[What to do] Copy the entries word for word, starting at the line with "Describe the element at coordinates (544, 404)" and continuing through the last entry, both ends included. Leave the pictures out.

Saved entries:
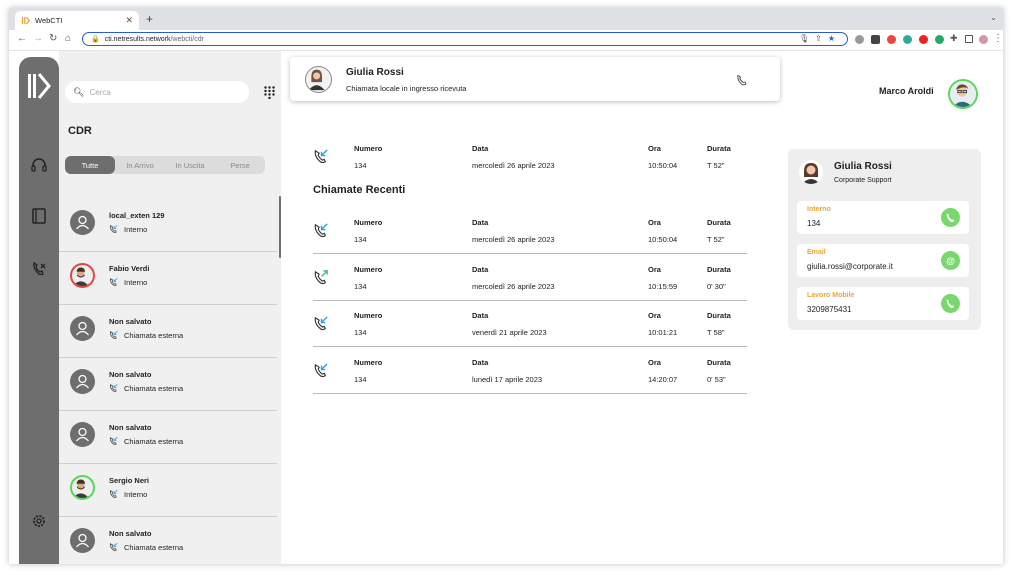 The width and height of the screenshot is (1011, 575). Describe the element at coordinates (22, 38) in the screenshot. I see `back-icon: ←` at that location.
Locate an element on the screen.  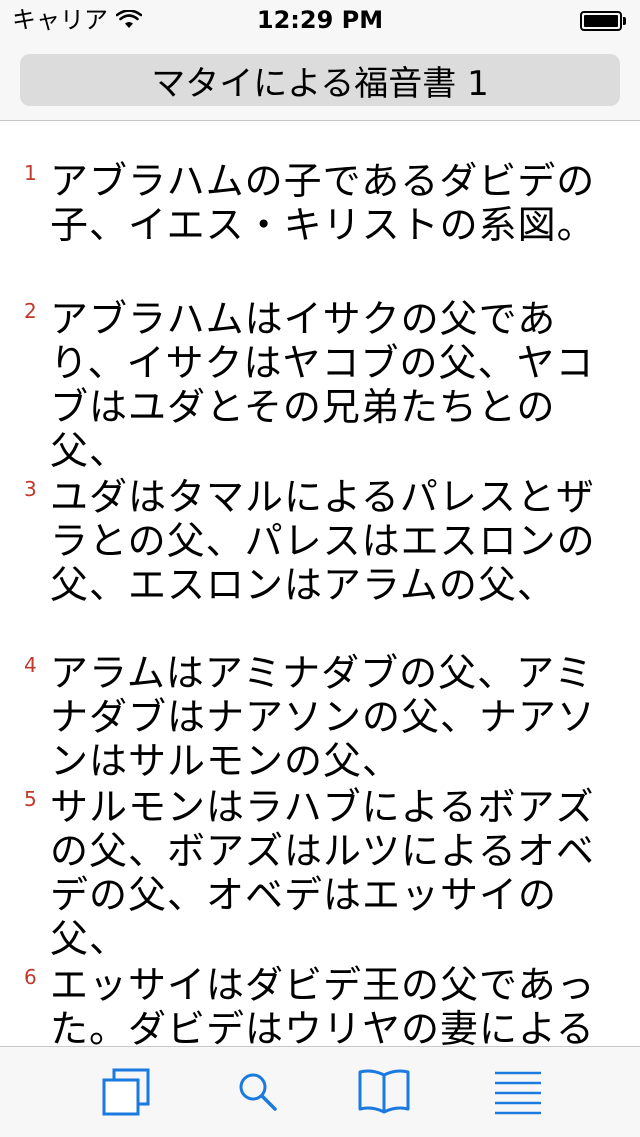
clock: 12:29 PM is located at coordinates (320, 20).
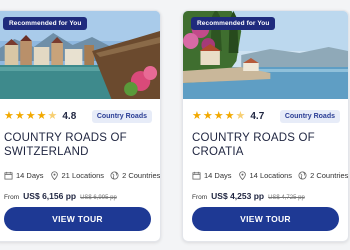 The image size is (350, 250). I want to click on price-row: From US$ 6,156 pp US$ 6,995 pp, so click(82, 196).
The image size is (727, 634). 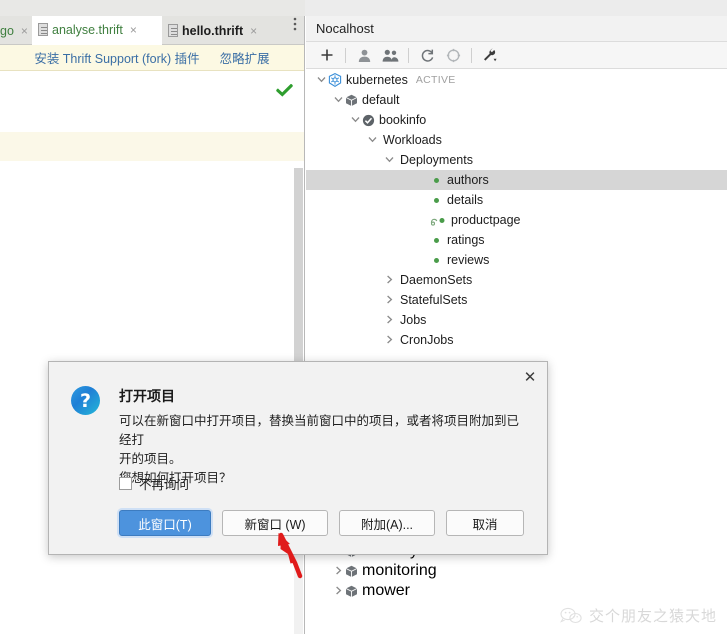 I want to click on tree-node-label: Workloads, so click(x=412, y=140).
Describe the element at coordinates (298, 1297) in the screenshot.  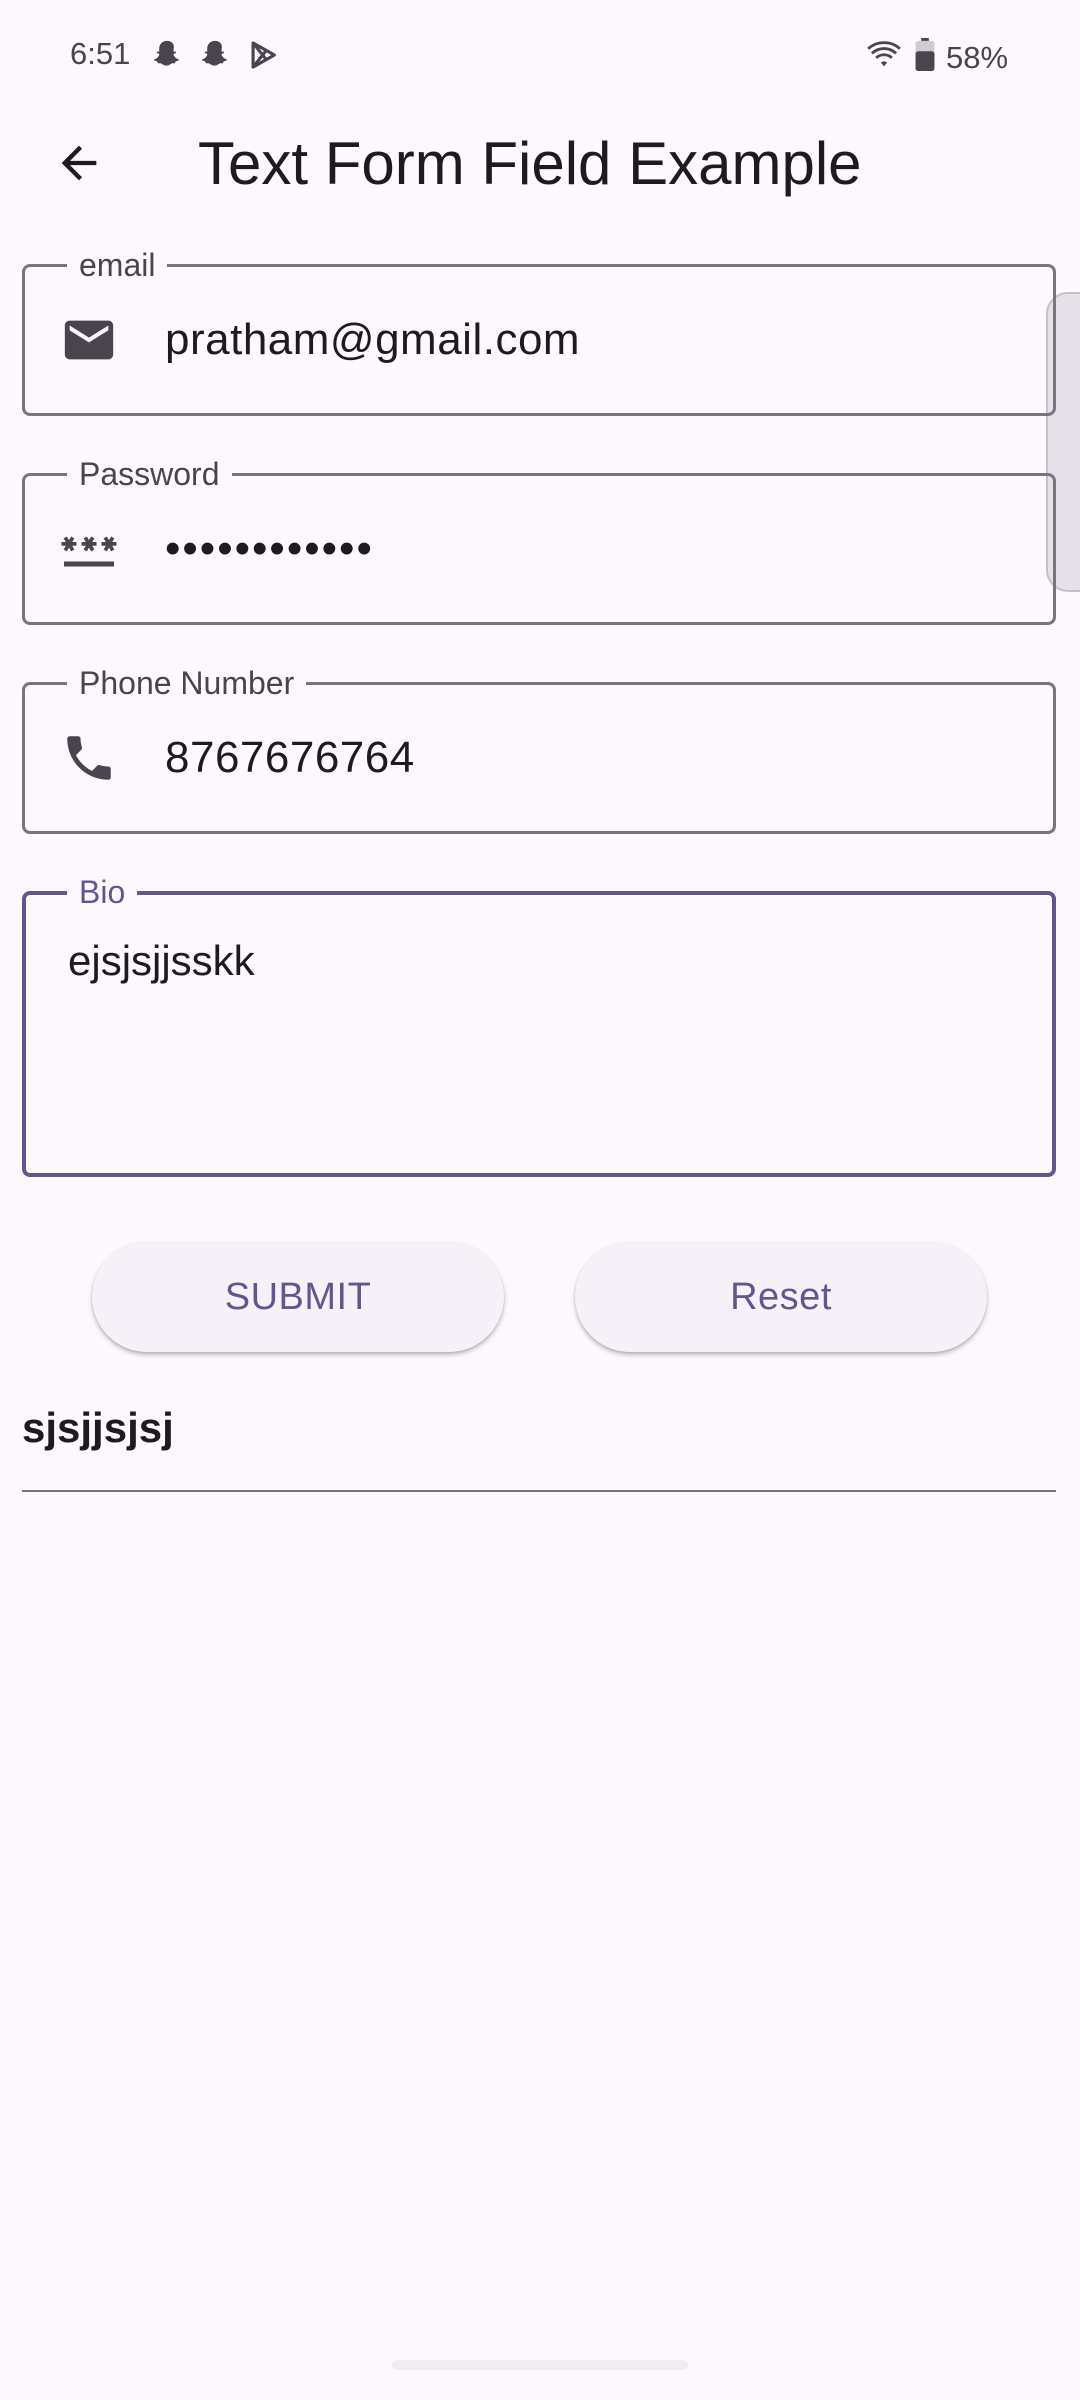
I see `submit-button: SUBMIT` at that location.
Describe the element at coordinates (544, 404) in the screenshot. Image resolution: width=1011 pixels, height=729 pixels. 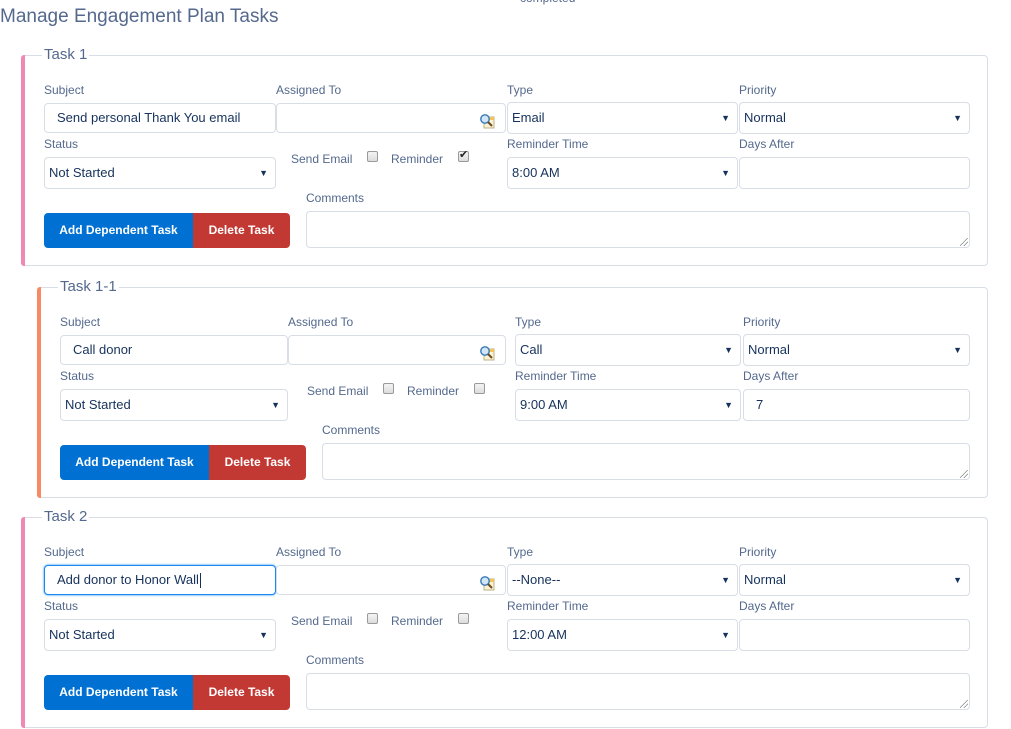
I see `reminder-time-value: 9:00 AM` at that location.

[Result]
Describe the element at coordinates (544, 404) in the screenshot. Image resolution: width=1011 pixels, height=729 pixels. 
I see `reminder-time-value: 9:00 AM` at that location.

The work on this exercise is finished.